Das dürfen alle dann auch erzählen,is ja ganz normal.Wer also in die Armee will in den USA, kann als Mann ganz locker sagen, ja! ich bin mit einer Frau verheiratet.Wenn er aber mit einen Mann zusammenlebt, soll er das nicht sagen dürfen?
Is doch Quatsch.
@thorsten
ein bedeutender teil der gesellschaft besteht nunmal aus schwulen und migrantInnen.Die haben nicht die gleichen bürgerrechte wie der rest.

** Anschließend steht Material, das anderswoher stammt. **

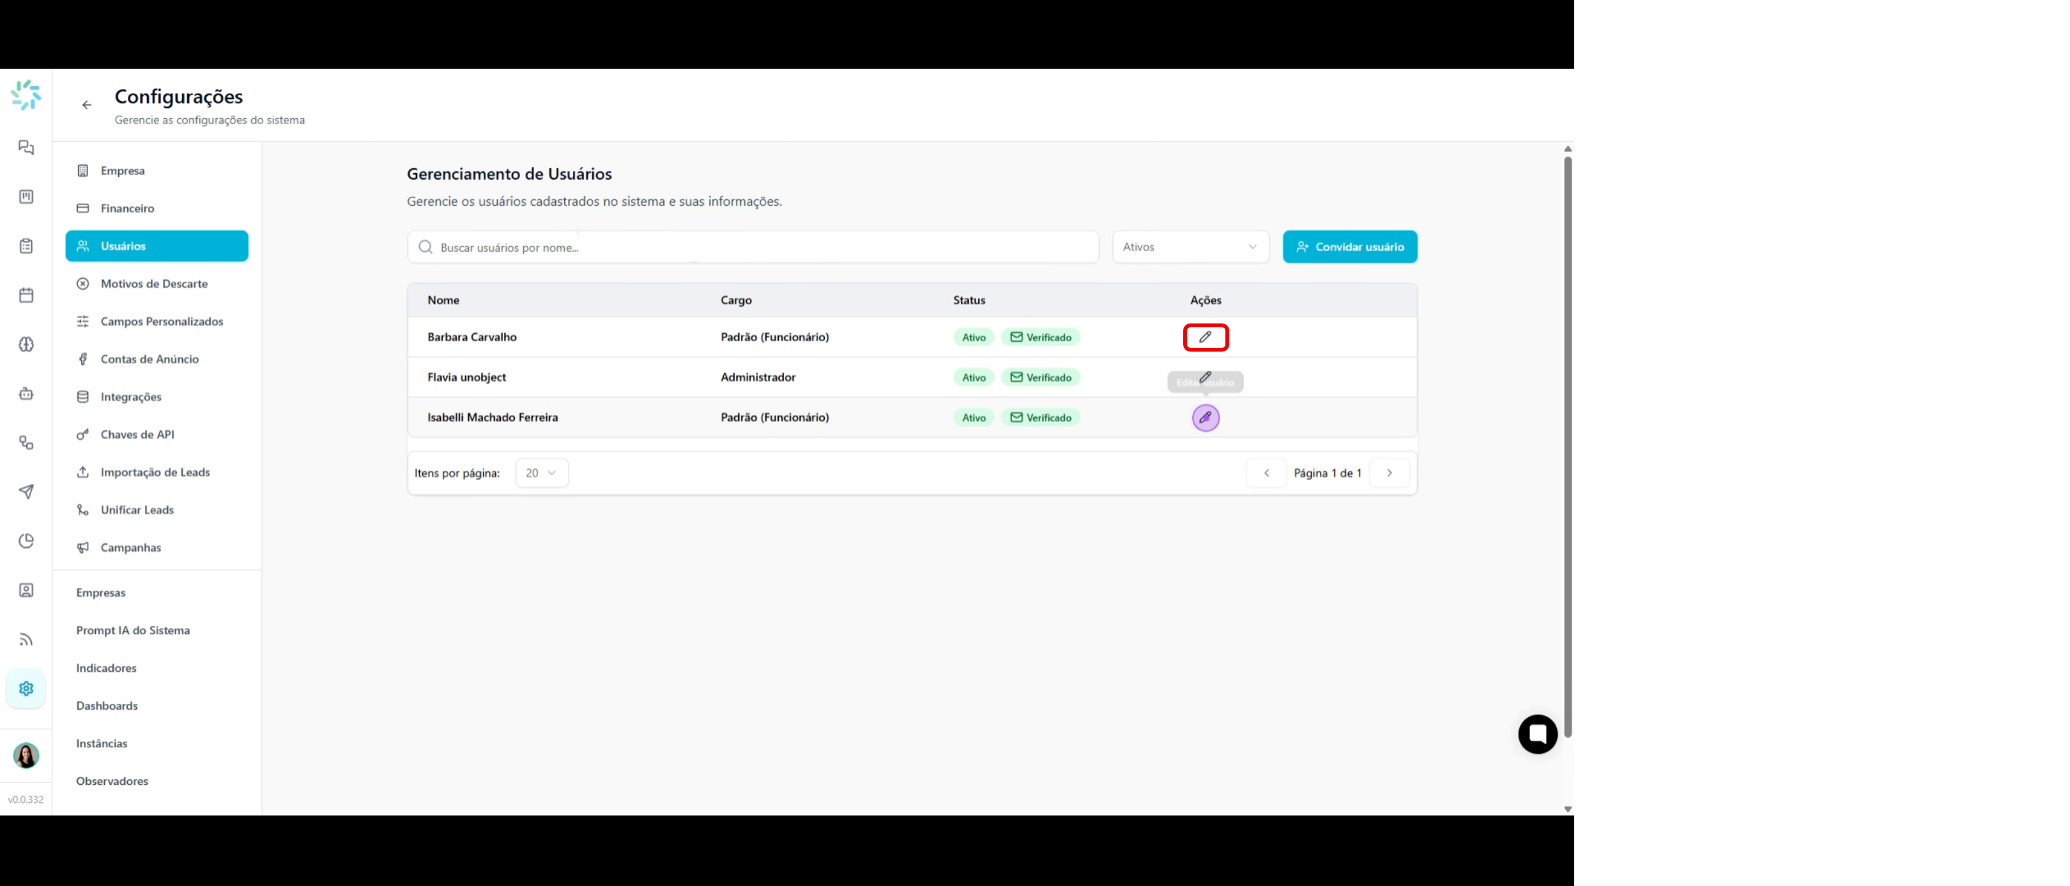Viewport: 2070px width, 886px height.
Task: Go back using the arrow beside Configurações
Action: (x=87, y=105)
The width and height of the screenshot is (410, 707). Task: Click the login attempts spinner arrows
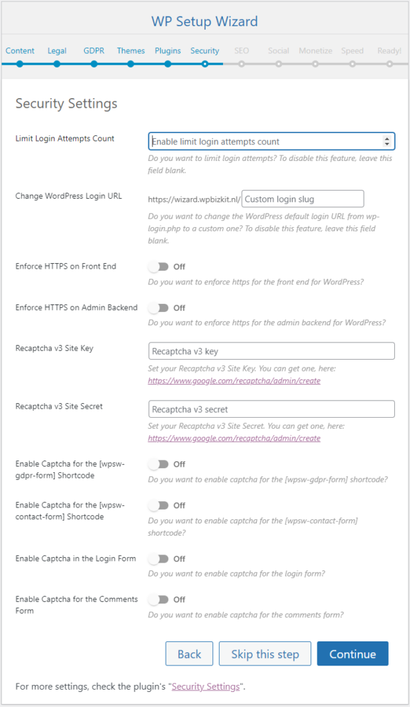pyautogui.click(x=387, y=141)
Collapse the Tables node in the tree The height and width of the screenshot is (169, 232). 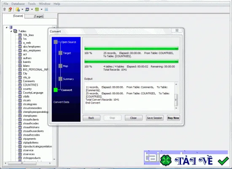pyautogui.click(x=11, y=31)
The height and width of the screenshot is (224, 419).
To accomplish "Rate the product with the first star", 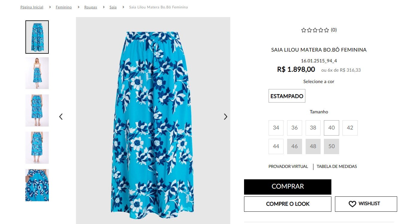I will coord(304,30).
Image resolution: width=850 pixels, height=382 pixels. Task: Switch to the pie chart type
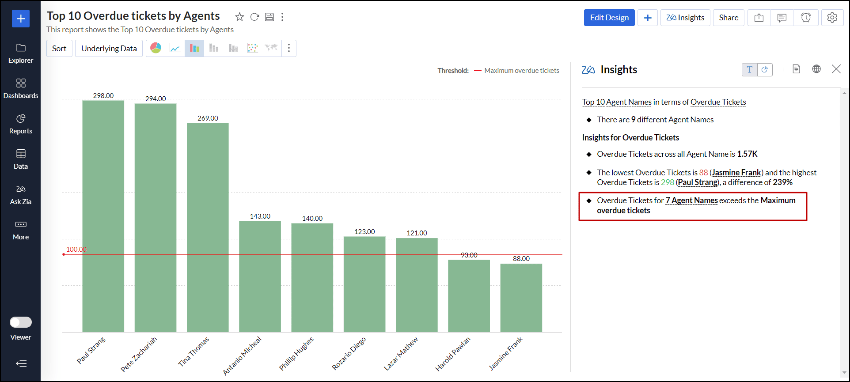156,48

das thema ist noch lange nicht ausgereizt.
eilbekermicha
Gast
Ray Knowles
"...die Klappe halten wie andere auch..."
Eben nicht!
Heterosexuelle in der US-Armee k ö n n e n die Klappe halten - Homosexuelle m ü s s e n die Klappe halten.
Allein darum geht es!
Ray_Knowles
Gast
Ich versteh das nicht. Was wollen die denn? Ich erzähl doch auch nicht jedem ungefragt, wo meine Präferenzen liegen. Sollen sie halt schwul sein, aber die Klappe halten wie andere auch und gut:(
Thorsten
Gast
Obama tut sicherlich viel für die Minderheiten der USA, man(n) sollte aber Themen wie Homosexualität und Zuwanderung nicht überreizen, so dass der Eindruck entsteht, die USA wären in diesen Bereichen "Entwicklungsland". Obama und seine Demokraten müssen bedenken, dass die Gesellschaft nicht nur aus Minderheiten besteht, sondern der Grossteil zur "normalen" weissen Mittelschicht sich zählt. Irgendwann kann es zu einer Überreizung kommen und die Menschen wenden sich von Obama ab in die Hände der Republikaner. Alles mit Mass, so wie Ludwig Ehrhardt es gesagt hat, dann gibt es auch Fortschritt in einer Gesellschaft. Auf die Dauer kann auch Obama nicht ausschliesslich nur mit Medien, Schwulen und Migranten regieren!